6. Youth use rates are on the rise
- In Colorado, use rates of those between the ages of 12 and 17 have fallen. Between 2014 and 2015, there was a 12% year-over-year drop.
Another concern Sessions has raised is use rates among young people are on the rise. Again, it might make sense to think when a substance becomes more readily available (i.e., legalized), it would be easier for kids to get their hands on it. But interestingly enough, it’s not happening. According to Washington’s 2016 Health Youth Survey, use rates among teens has remained flat, “notwithstanding the legalization of marijuana in 2012,” legislators wrote to Sessions. Federal data also show similar trends, with use among teens actually falling rather than increasing post-legalization.
Next: Are legal markets causing black markets to grow?
7. Legalization is leading to ‘the growth of black market enterprises’
- The black market for cannabis products still exists, mostly due to higher prices through the legal markets.
What happens to a black market when the goods and services exchanged on it are suddenly made legal? A lot of things — but expansion probably isn’t one of them. Sessions mentioned this in his letter to Washington’s Gov. Jay Inslee and Attorney General Bob Ferguson. In that letter, Sessions argued the state’s regulatory structure was inadvertently causing black market operations to expand and grow.
While there have been instances of legal marijuana finding its way to states in which it is still illegal, blaming legal operations for creating illegal ones is hard to square.
Next: How can we bring Obama into this?
8. Obama was ‘lax’ on marijuana
- The Obama administration was criticized for crackdowns on recreational and medical cannabis.
We’ll chalk this one up as a half lie. Clearly, the Obama administration’s stance on marijuana differed radically from previous administrations. Legalization started under Obama, and you can’t discount that. But Obama mostly stayed quiet on it until 2014 when he famously told the New Yorker, “I don’t think (marijuana) is more dangerous than alcohol.” There was also legislation passed under his watch to protect medical marijuana users and states in which legal markets had been set up.
That said, we have to remember many of the classic War on Drugs tactics continued under Obama. In fact, the DEA and other enforcement agencies actually saw an uptick in activity under the former president. That’s not exactly a “lax” approach, but it’s laxer than Sessions would have liked.
Next: The “hype” around medical marijuana
9. ‘Medical marijuana has been hyped, maybe too much’
- It may be gaining popularity — 94% of Americans want medical cannabis legalized — but “hyped” is a stretch.
There may or may not be “hype” surrounding medical cannabis. But is it overhyped? Probably not, considering that it still exists in a legal gray area. Cannabis is showing incredible promise for pharmaceutical and medical purposes. It eats cancer cells, for example, and can help people kick addictions. There are a lot of reasons to be excited about it. But is it overhyped, as Sessions suggested? It’s probably underhyped, if anything.

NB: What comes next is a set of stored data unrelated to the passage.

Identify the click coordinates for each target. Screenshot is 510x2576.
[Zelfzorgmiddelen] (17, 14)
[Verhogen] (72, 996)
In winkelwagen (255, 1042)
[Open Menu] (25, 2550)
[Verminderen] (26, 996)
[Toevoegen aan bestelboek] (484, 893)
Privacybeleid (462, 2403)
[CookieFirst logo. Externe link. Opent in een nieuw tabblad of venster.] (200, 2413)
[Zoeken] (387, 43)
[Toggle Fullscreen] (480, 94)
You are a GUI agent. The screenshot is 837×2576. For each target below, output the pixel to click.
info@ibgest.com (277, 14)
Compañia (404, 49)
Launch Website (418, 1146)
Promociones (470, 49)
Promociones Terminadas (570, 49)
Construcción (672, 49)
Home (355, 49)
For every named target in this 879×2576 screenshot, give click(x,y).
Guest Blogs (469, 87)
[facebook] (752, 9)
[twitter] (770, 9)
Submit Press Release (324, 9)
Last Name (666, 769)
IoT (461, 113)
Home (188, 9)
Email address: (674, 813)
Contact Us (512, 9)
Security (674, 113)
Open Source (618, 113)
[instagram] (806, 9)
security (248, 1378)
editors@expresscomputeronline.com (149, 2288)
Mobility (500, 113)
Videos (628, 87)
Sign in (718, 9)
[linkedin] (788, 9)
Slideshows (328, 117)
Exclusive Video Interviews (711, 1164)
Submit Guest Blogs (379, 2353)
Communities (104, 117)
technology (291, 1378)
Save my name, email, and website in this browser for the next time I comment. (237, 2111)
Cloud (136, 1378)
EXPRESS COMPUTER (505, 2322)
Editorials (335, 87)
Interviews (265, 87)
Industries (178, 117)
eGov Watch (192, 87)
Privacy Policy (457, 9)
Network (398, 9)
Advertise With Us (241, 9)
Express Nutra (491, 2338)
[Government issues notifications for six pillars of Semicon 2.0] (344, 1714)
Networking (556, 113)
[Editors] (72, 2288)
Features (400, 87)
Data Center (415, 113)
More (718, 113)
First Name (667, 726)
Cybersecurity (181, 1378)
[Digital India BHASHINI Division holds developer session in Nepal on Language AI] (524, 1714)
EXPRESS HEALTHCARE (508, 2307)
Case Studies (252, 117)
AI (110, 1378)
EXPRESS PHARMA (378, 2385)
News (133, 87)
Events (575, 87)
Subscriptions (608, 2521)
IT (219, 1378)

Next: Finally, Sessions’ most famous quip regarding cannabis users
10. ‘Good people don’t use marijuana’
- This is Sessions’ opinion — but it’s an ugly one.
If there’s one thing people will associate with Sessions for the rest of his life, it’s likely the time he said: “Good people don’t use marijuana.” This was said during a 2016 Senate hearing. It’s something you’d expect your grandma to say — not a sitting U.S. senator and certainly not a future attorney general. But there you have it. While Sessions is probably right in that there are some bad people who use cannabis, you can be darn sure there are a lot of good ones, too.